Is it fair to assume that the final leader board will be based on the performance on a private test set, and not on the one used for the current leader board?

Thank you,
Nuno

rohitmidha23 · August 25, 2020, 6:44am

@jason_brumwell just so I’ve understood your reply clearly, we can use external datasets and (or) create a dataset on our own, for training a supervised model, so long as we don’t hand label the current dataset provided by you?

Secondly, is there a private test set in the challenge since you’ve mentioned “when additional teams are added”? If there isn’t a private test set can you explain what you mean by this or is this just a general statement?
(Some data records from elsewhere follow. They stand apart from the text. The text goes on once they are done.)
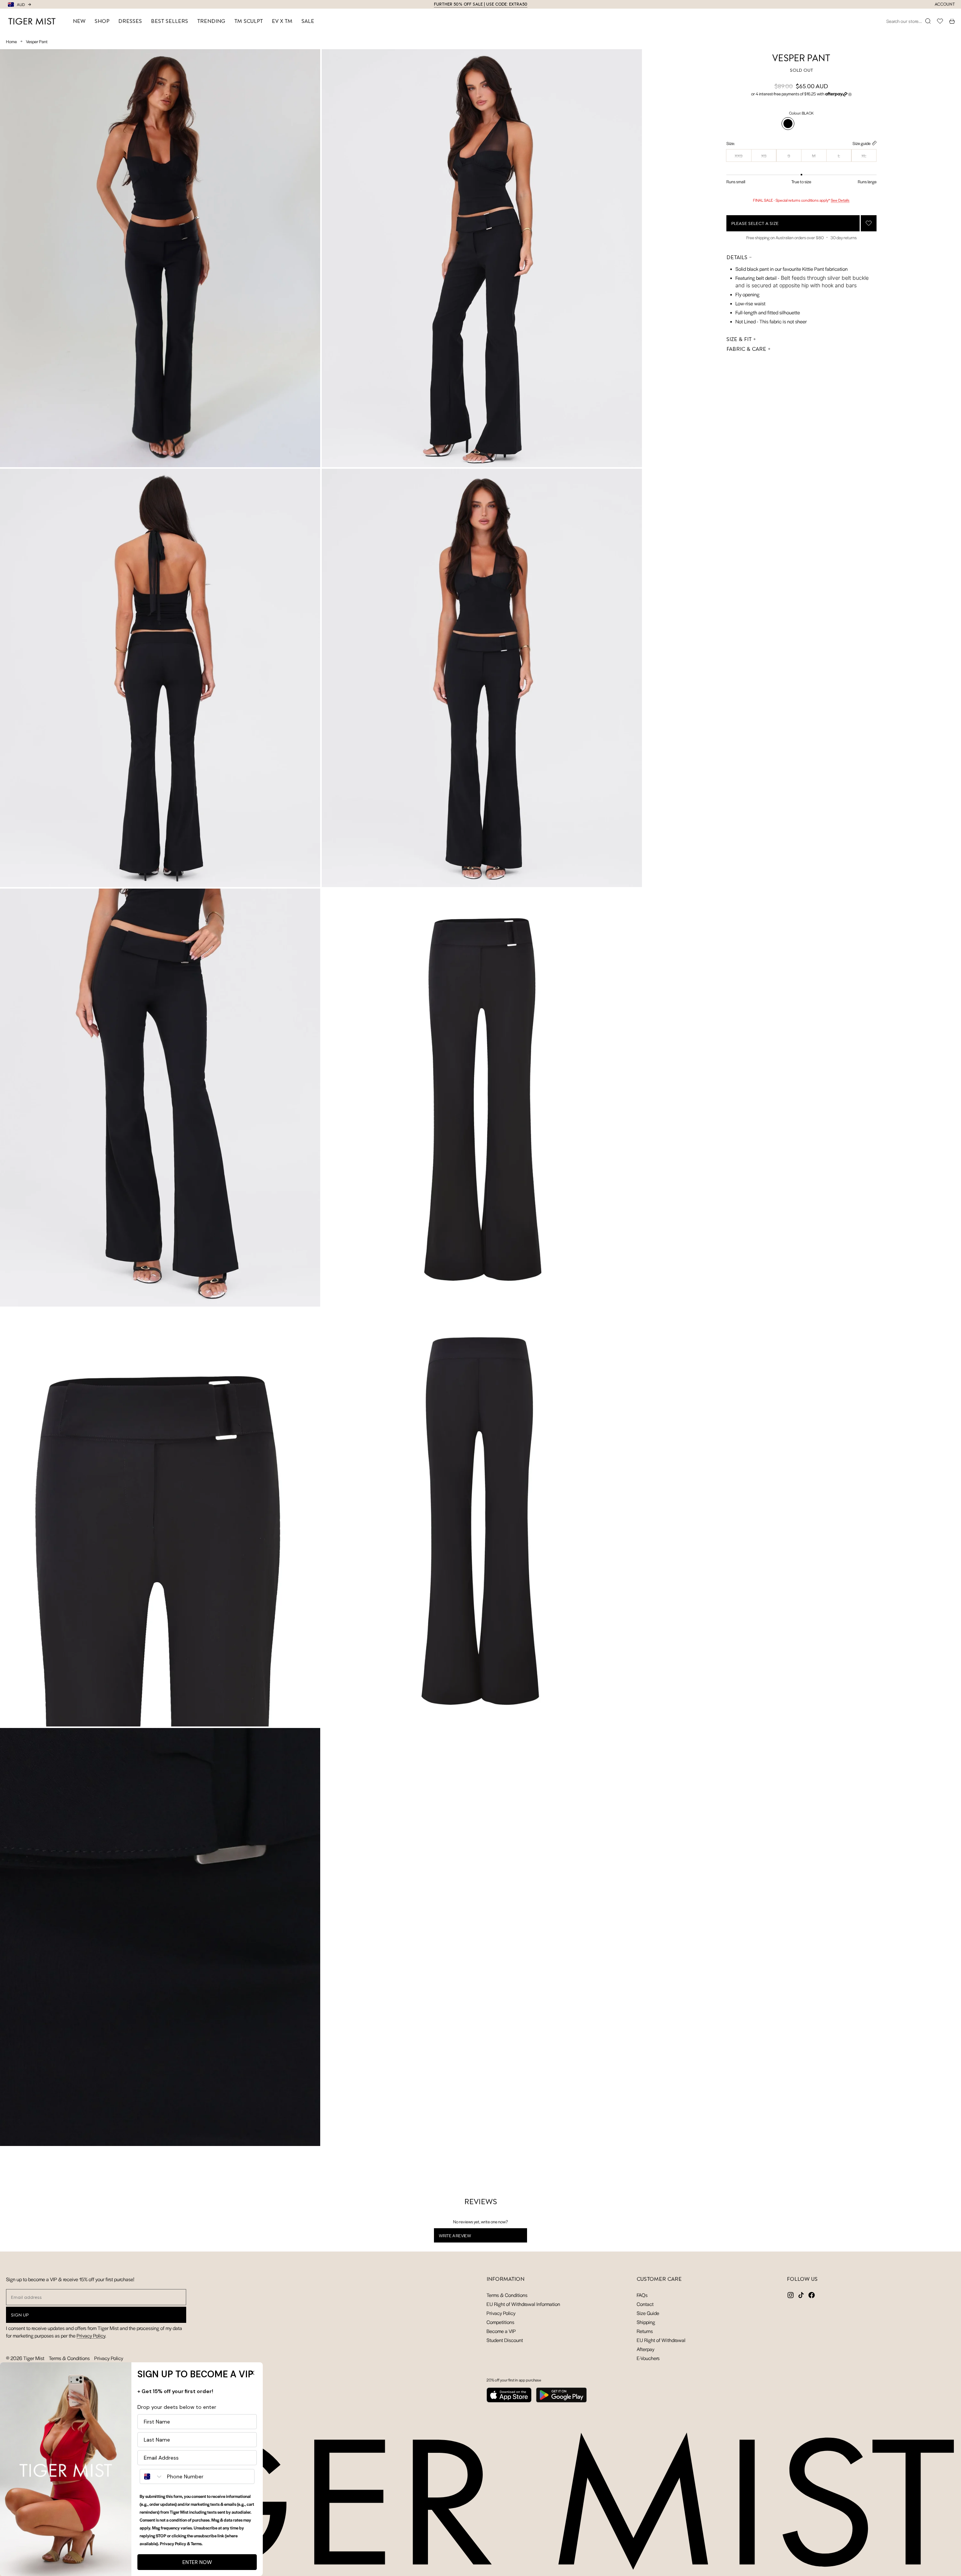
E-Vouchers (648, 2358)
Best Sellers (169, 21)
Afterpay (645, 2349)
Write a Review (464, 2237)
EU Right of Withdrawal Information (523, 2303)
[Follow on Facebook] (811, 2295)
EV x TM (282, 21)
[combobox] (151, 2476)
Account (945, 4)
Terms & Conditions (69, 2358)
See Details (840, 200)
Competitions (500, 2321)
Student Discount (505, 2340)
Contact (645, 2303)
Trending (211, 21)
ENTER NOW (197, 2562)
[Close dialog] (252, 2372)
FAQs (642, 2294)
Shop (102, 21)
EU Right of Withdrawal (661, 2340)
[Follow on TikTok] (801, 2295)
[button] (801, 94)
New (79, 21)
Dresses (130, 21)
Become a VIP (501, 2331)
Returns (645, 2331)
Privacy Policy (91, 2335)
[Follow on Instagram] (790, 2295)
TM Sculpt (248, 21)
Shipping (646, 2321)
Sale (307, 21)
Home (11, 41)
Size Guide (648, 2312)
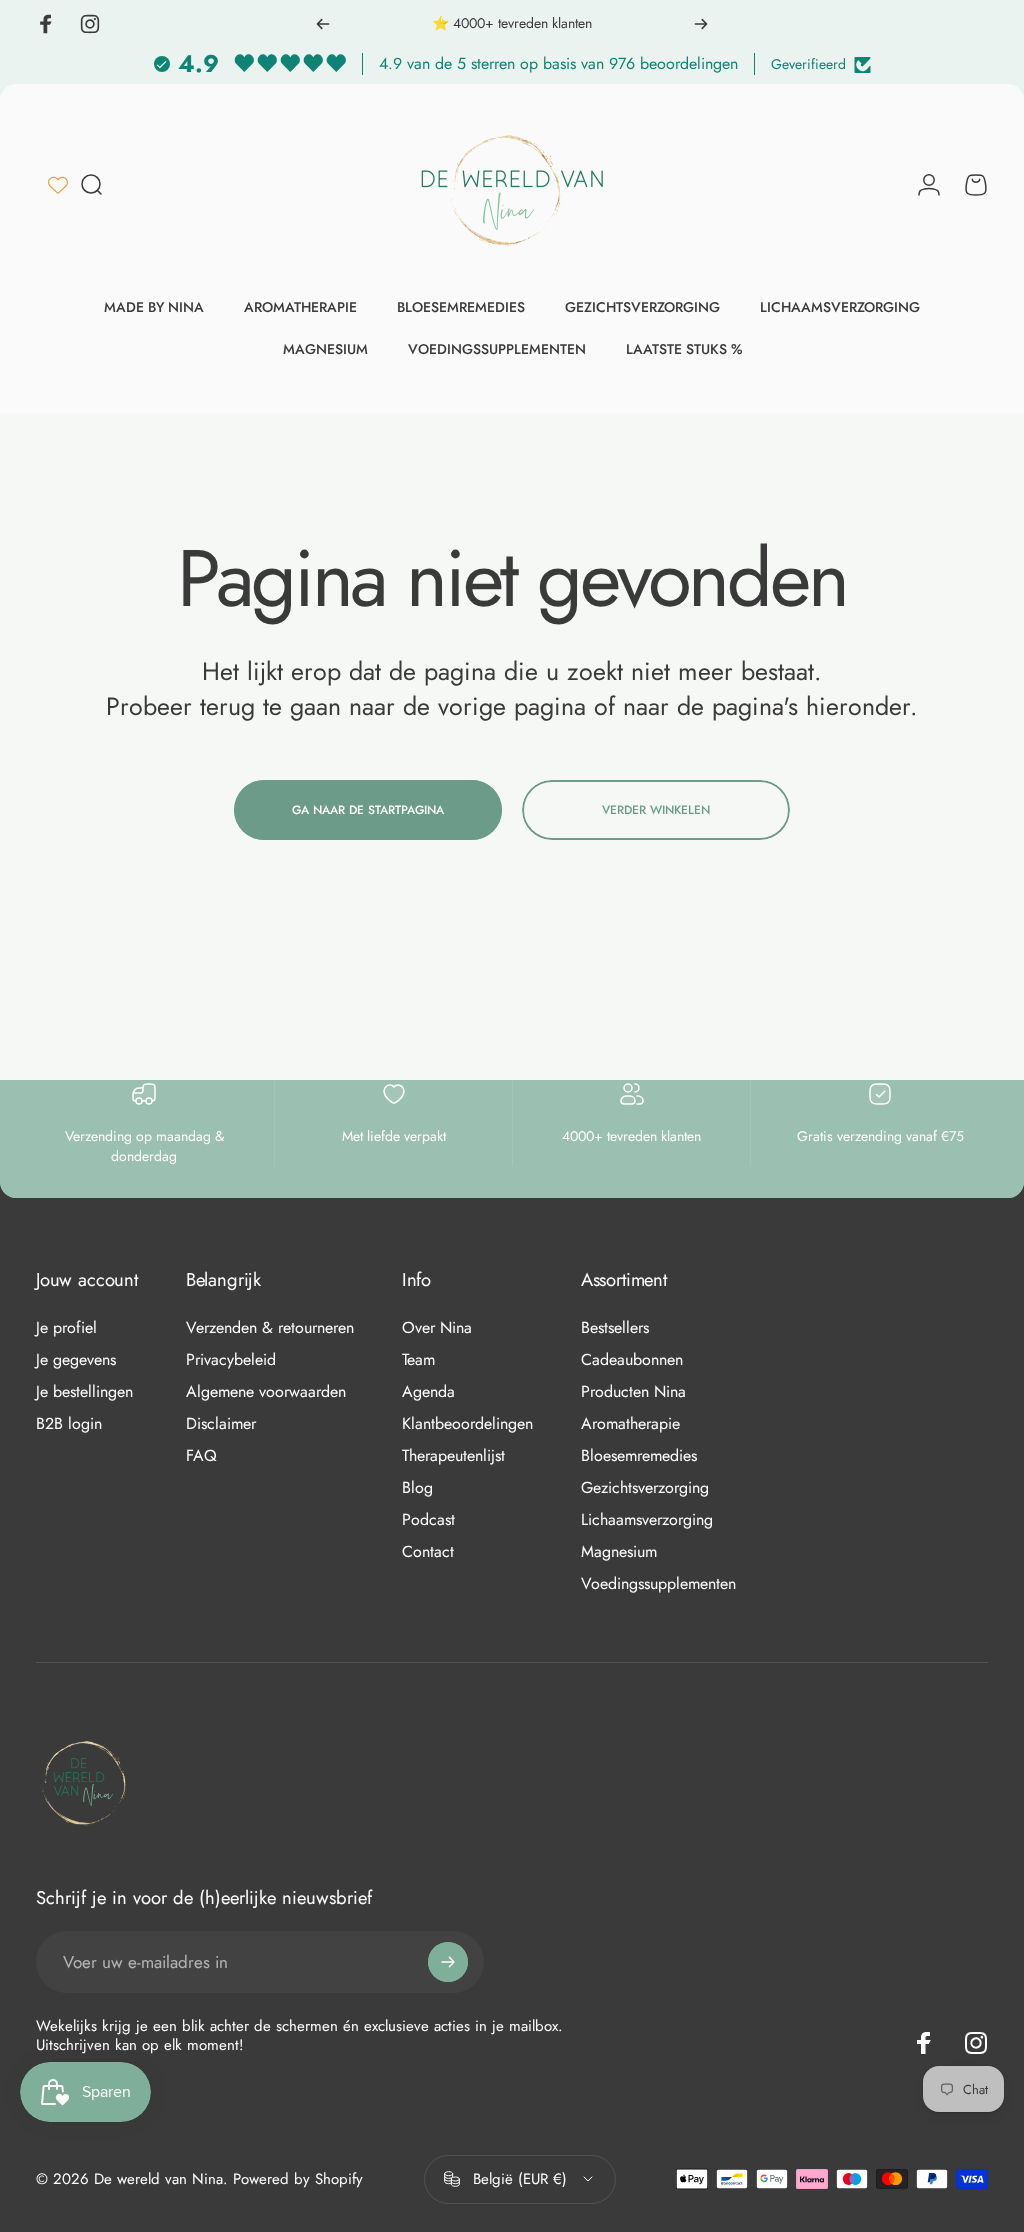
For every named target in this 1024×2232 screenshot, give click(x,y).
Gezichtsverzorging (645, 1488)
Any clarity on this would be greatly appreciated.

Thanking you,
Rohit

jason_brumwell · August 25, 2020, 1:19pm

@ngcferreira Your welcome Nuno, I have heard this statement a couple of times now and we are looking at extending the challenge timeline.

@rohitmidha23 Yes the challenge is that your faced with 10 images of hockey players that belong to two teams. You have to separate them as accurately as possible.
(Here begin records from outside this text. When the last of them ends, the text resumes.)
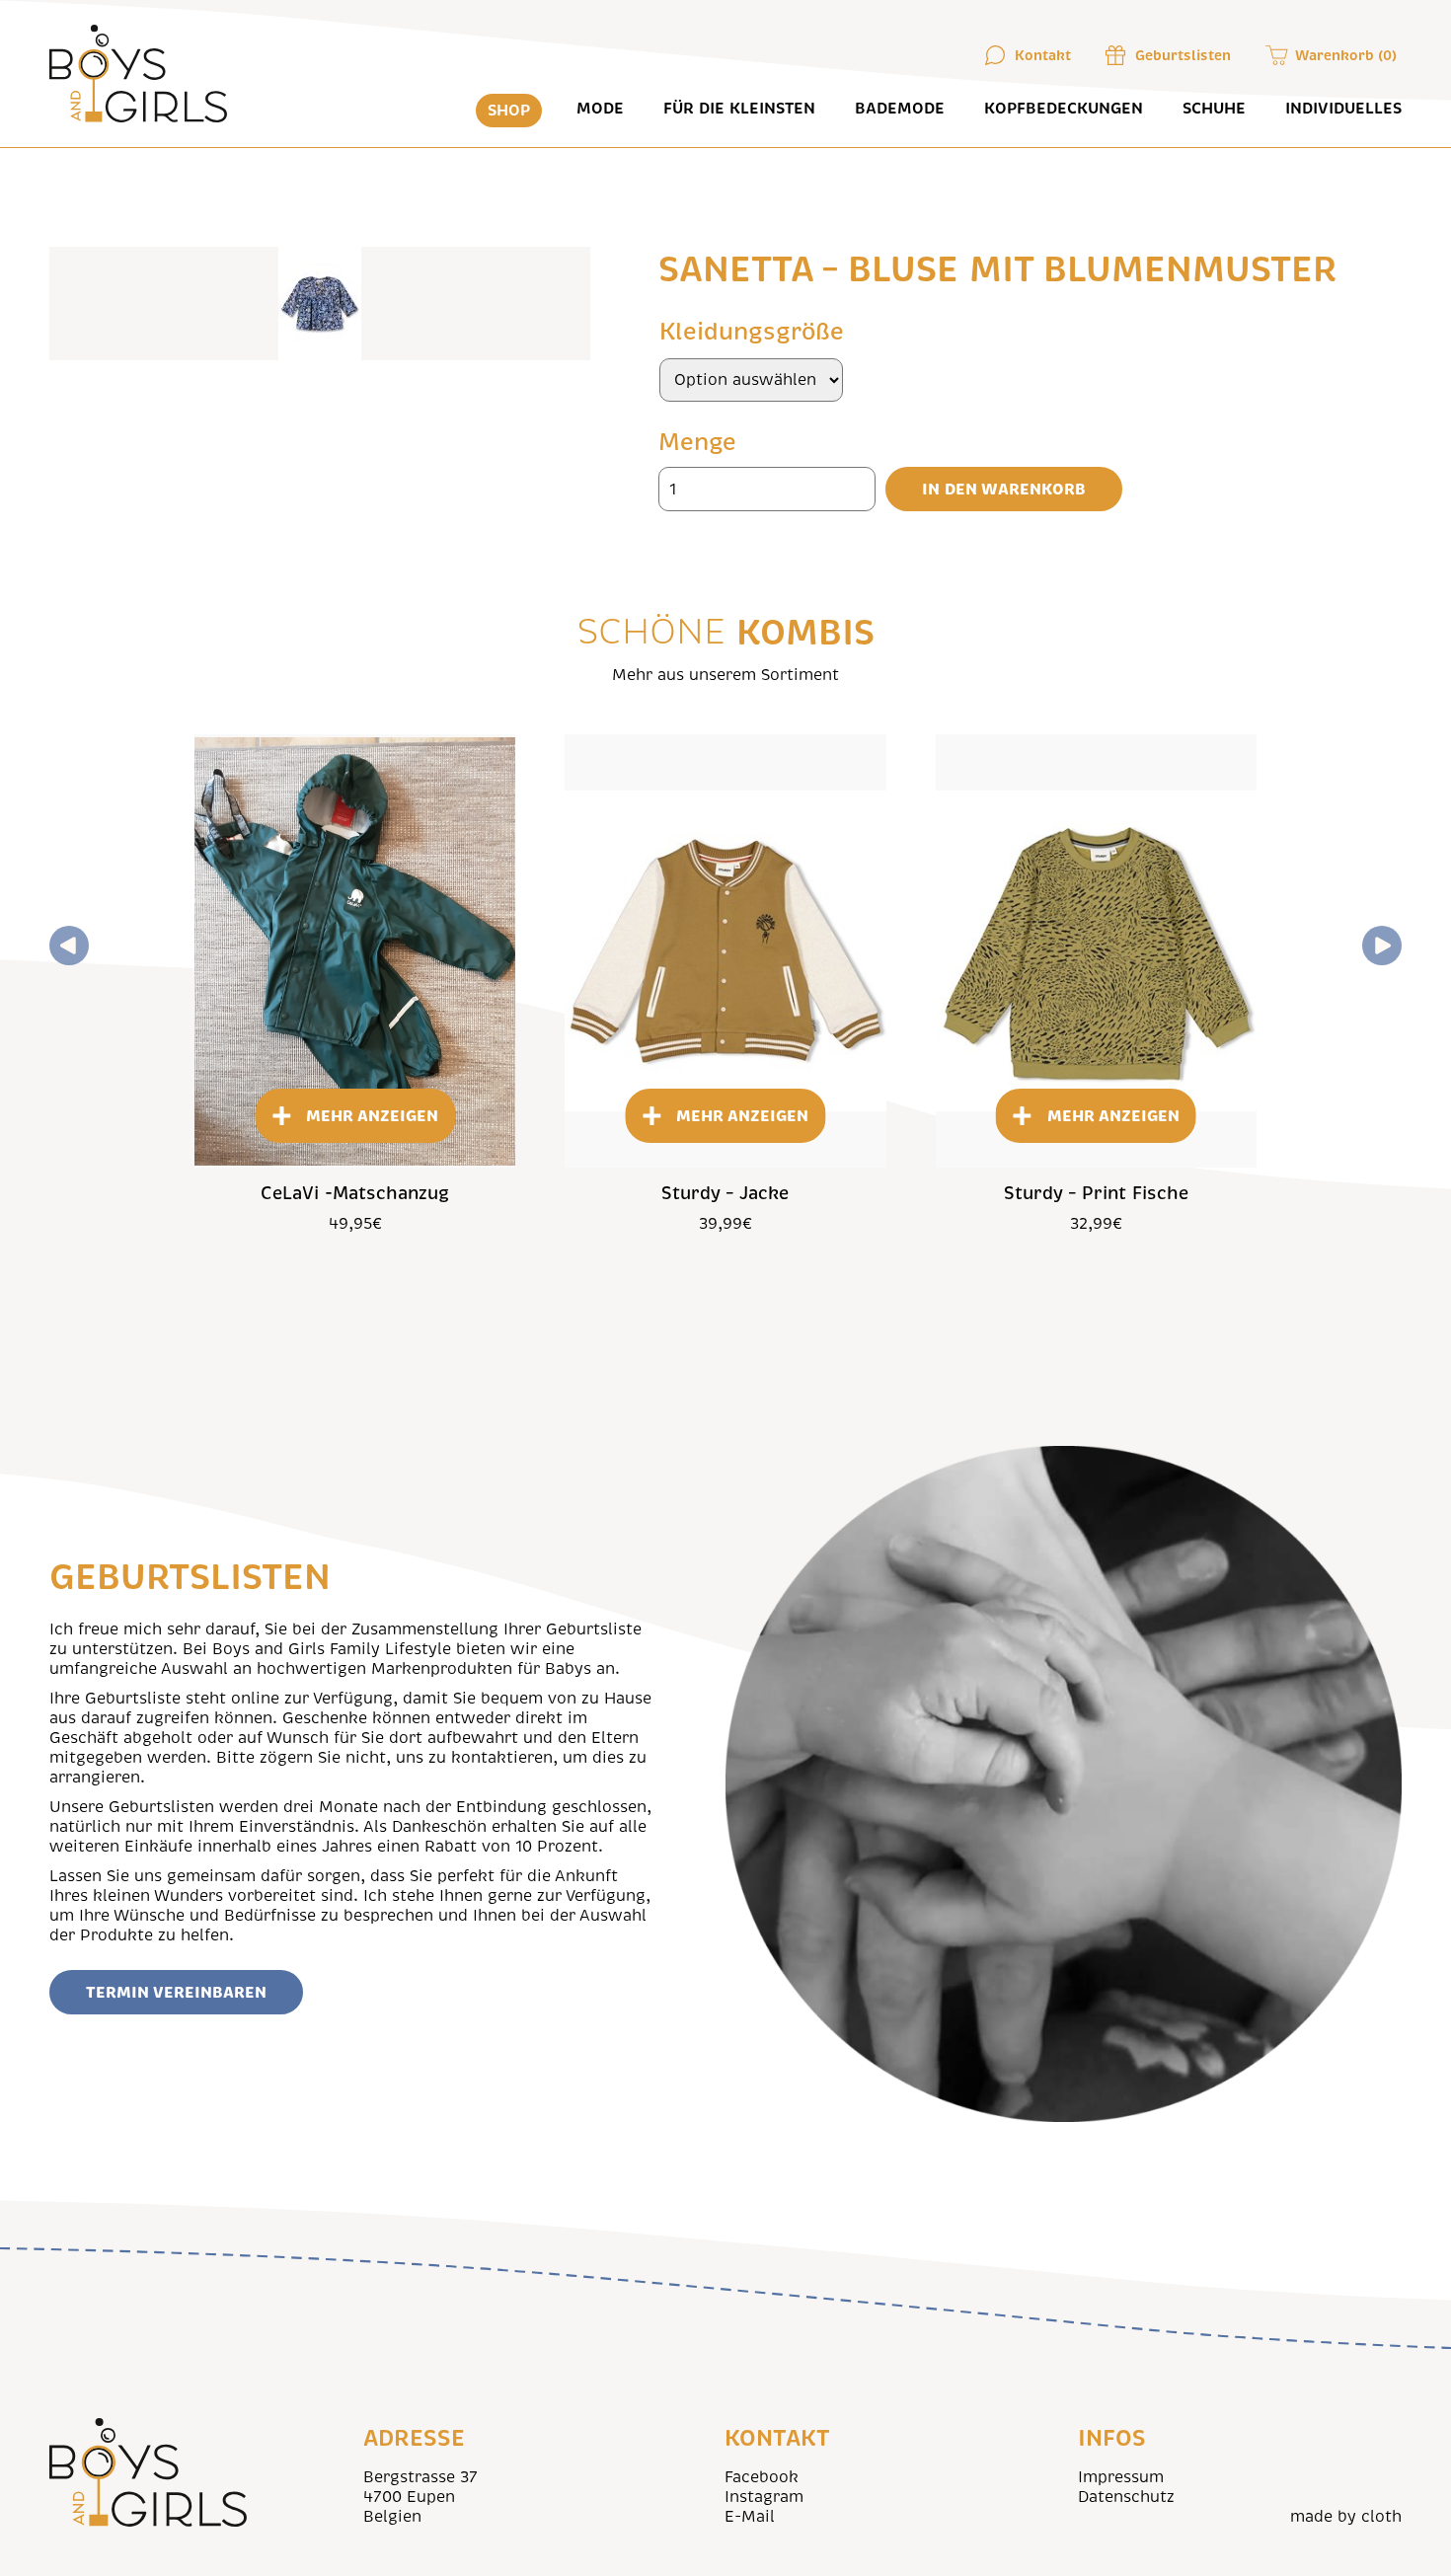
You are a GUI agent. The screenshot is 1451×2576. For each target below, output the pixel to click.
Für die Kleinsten (739, 108)
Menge (697, 442)
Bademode (900, 108)
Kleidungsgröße (751, 331)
As for a second dataset we are in the process of generating one to ensure that the final solutions perform relatively the same when new teams are added.

ngcferreira · August 25, 2020, 2:01pm

@jason_brumwell Great to hear that there will be an extra dataset, otherwise people could hand label all the images and train a model on those which would perform really bad and new data would be added.
Time extension would be great

jason_brumwell · August 25, 2020, 2:21pm

@ngcferreira We have extended the challenge until Sept 30th

magicaditya · August 25, 2020, 5:55pm

Just to understand better, even if you cluster a few images to generate labelled datasets and then train a supervised model, won’t the supervised model fail when its evaluated on the new teams that are there in the test set? Just trying to figure out if this is a clustering or a classification problem

ngcferreira · August 25, 2020, 9:15pm

@jason_brumwell Thank you very much Jason. Let’s see what I can come up with

ngcferreira · August 25, 2020, 9:19pm

@magicaditya I think both approaches can work. Not sure which one will give the best results. I will see if I manage to try both, and see which one behaves better.